**What this exercise asks**
1. Print the section of the veterans community care bill announcement starting at "Senators Collins and" and ending at "the United States.", without changing a word.
2. Do the following statements agree with the veterans community care bill announcement? Answer yes or no for each, and quote the words that settle it. (a) The Choice Program was set up as a pilot program. (b) The Choice Program let veterans get outside care if their wait for an appointment was over 60 days. (c) Senators Collins and King were the only senators who introduced the bill.
Segment Start: Page extract
WASHINGTON, D.C. – U.S. Senators Susan Collins and Angus King have introduced legislation – the Veterans Access to Community Care Act of 2015 – that would require the Department of Veterans Affairs (VA) to use its existing authority to offer community care to veterans who live more than 40 miles driving distance from the nearest VA medical facility that provides the type of care they need.
“Maine veterans often face barriers to accessing care, including long drives and dangerous winter weather. The VA should have implemented the Choice Program as Congress intended, which was to allow veterans to seek care within their local communities if the VA cannot provide the services they need within 40 miles,” said Senator Collins. “This bill would relieve many veterans across the state who struggle with the time and effort it takes to drive to Togus for specialty care.”
“Our veterans deserve accessible, high-quality medical care – even if that means it has to come from outside the VA system,” Senator King said. “In Maine, we have seen remarkable success in allowing veterans to obtain services through local clinics, which is why the VA reform bill we passed last year placed an added emphasis on providing them with greater flexibility to get the care they need. However, the VA isn’t implementing the law with the most important pieces – access and services – in mind. This bill would require them to do so, ensuring that veterans can obtain the medical services they need.”
In July 2014, the House and Senate passed the Veterans Access, Choice and Accountability Act of 2014 – comprehensive legislation to address VA wait-time manipulation and failure to provide timely, quality health care to veterans. The legislation also permitted veterans across the country to access non-VA community care if they live more than 40 miles from a VA medical facility or if their wait time for an appointment is more than 30 days by establishing the Choice Program, a pilot program.
In implementing the law, the VA determined that the 40 miles criteria would not take into account driving distances or whether the VA facility within 40 miles of a veteran can provide the specific type of medical services a veteran requires. This legislation would correct this oversight by requiring the VA to utilize its existing referral authorities to furnish health care services to those who reside more than 40 miles driving distance from the closest VA facility that offers the specific medical service sought.
Senators Collins and King join Senators Jerry Moran (R-Kan.), Jon Tester (D-Mont.), and Steve Daines (R-Mont.) in introducing the Veterans Access to Community Care Act of 2015. The bill is supported and endorsed by the Eastern Maine Medical Center, the National Rural Health Association, the National Association of County Behavioral Health & Developmental Disability Directors, the National Association of Rural Mental Health, the National Council for Behavioral Health, and the National Guard Association of the United States.
Segment End: Page extract
Segment Start: Exercise data
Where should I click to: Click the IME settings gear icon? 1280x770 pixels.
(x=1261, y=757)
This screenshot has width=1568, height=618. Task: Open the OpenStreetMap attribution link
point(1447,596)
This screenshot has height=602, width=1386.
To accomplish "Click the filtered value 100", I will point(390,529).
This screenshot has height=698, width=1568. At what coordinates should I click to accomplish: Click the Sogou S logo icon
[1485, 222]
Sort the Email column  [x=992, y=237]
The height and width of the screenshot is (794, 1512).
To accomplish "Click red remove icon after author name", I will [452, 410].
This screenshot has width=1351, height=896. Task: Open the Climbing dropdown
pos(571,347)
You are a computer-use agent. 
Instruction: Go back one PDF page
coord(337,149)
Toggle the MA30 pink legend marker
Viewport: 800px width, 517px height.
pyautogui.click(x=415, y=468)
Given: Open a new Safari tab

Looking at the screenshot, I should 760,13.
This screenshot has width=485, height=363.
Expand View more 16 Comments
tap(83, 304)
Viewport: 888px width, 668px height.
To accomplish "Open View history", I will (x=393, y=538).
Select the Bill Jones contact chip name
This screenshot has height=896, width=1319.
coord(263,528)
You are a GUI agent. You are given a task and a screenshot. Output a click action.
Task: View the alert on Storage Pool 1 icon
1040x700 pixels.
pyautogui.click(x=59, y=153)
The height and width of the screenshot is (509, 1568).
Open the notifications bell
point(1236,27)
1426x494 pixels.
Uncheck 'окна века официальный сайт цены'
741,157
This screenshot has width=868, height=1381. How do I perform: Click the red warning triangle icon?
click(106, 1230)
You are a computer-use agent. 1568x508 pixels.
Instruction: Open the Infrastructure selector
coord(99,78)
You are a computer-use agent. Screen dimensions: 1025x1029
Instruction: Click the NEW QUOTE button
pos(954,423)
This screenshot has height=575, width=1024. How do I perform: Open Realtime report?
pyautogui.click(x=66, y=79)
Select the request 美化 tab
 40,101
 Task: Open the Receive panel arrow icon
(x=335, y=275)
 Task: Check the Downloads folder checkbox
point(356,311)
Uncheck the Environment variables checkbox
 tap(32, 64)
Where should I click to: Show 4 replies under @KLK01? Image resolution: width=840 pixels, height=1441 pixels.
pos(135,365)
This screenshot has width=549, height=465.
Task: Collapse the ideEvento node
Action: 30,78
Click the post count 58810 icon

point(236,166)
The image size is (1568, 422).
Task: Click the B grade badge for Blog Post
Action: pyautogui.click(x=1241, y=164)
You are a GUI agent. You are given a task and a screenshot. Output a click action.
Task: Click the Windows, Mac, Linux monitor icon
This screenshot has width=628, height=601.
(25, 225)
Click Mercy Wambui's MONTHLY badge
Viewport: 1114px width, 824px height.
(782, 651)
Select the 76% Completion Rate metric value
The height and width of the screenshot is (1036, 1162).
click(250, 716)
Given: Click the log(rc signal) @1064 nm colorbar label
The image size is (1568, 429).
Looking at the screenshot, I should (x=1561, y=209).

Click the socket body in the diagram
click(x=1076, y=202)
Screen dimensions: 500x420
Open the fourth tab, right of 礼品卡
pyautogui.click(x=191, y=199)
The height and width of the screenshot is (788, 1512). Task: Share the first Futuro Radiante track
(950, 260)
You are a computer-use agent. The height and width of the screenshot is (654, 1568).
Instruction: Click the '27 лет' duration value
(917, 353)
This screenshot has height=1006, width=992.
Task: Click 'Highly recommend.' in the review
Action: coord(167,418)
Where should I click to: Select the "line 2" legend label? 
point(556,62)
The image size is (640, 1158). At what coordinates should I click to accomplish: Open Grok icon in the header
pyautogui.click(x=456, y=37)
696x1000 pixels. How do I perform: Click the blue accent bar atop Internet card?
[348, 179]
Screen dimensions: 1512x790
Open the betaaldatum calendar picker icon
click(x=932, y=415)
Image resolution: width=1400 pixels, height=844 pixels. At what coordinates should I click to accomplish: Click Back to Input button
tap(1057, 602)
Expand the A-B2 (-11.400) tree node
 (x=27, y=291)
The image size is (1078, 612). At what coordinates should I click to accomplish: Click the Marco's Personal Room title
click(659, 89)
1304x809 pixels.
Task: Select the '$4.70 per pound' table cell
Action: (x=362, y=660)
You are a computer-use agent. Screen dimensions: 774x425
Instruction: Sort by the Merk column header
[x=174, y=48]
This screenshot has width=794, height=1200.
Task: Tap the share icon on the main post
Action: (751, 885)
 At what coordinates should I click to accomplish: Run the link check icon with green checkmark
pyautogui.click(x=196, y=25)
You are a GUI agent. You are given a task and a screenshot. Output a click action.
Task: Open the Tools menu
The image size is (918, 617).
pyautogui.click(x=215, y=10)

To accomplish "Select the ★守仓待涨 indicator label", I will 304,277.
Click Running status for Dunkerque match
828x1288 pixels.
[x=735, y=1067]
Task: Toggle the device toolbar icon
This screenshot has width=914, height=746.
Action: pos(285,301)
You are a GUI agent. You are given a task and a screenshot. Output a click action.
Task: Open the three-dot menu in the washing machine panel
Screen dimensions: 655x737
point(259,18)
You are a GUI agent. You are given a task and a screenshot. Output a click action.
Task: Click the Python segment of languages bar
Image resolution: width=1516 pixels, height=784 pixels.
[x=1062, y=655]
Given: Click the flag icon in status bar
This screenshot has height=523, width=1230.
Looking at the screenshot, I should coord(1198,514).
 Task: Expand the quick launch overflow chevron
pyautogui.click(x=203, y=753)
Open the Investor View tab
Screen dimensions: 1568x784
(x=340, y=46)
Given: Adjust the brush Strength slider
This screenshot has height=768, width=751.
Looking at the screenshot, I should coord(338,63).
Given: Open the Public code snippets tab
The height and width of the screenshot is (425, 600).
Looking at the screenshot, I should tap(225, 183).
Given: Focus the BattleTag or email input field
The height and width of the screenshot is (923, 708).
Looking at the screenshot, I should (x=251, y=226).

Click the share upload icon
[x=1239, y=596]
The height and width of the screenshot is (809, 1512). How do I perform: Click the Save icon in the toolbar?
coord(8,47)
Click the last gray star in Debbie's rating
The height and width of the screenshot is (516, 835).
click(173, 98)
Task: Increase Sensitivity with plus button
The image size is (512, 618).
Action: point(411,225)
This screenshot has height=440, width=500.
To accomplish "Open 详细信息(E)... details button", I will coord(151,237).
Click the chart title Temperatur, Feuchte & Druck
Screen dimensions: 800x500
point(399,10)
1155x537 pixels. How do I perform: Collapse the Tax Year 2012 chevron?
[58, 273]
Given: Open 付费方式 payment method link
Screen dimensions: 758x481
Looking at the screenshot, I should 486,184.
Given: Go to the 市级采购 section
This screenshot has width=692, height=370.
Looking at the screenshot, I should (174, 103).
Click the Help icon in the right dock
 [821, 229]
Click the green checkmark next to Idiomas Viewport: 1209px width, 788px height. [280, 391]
Segment End: Exercise data
**Numbered answers**
1.
Senators Collins and King join Senators Jerry Moran (R-Kan.), Jon Tester (D-Mont.), and Steve Daines (R-Mont.) in introducing the Veterans Access to Community Care Act of 2015. The bill is supported and endorsed by the Eastern Maine Medical Center, the National Rural Health Association, the National Association of County Behavioral Health & Developmental Disability Directors, the National Association of Rural Mental Health, the National Council for Behavioral Health, and the National Guard Association of the United States.

2.
(a) Yes: "by establishing the Choice Program, a pilot program."
(b) No: "if their wait time for an appointment is more than 30 days"
(c) No: "Senators Collins and King join Senators Jerry Moran (R-Kan.), Jon Tester (D-Mont.), and Steve Daines (R-Mont.) in introducing the Veterans Access to Community Care Act of 2015."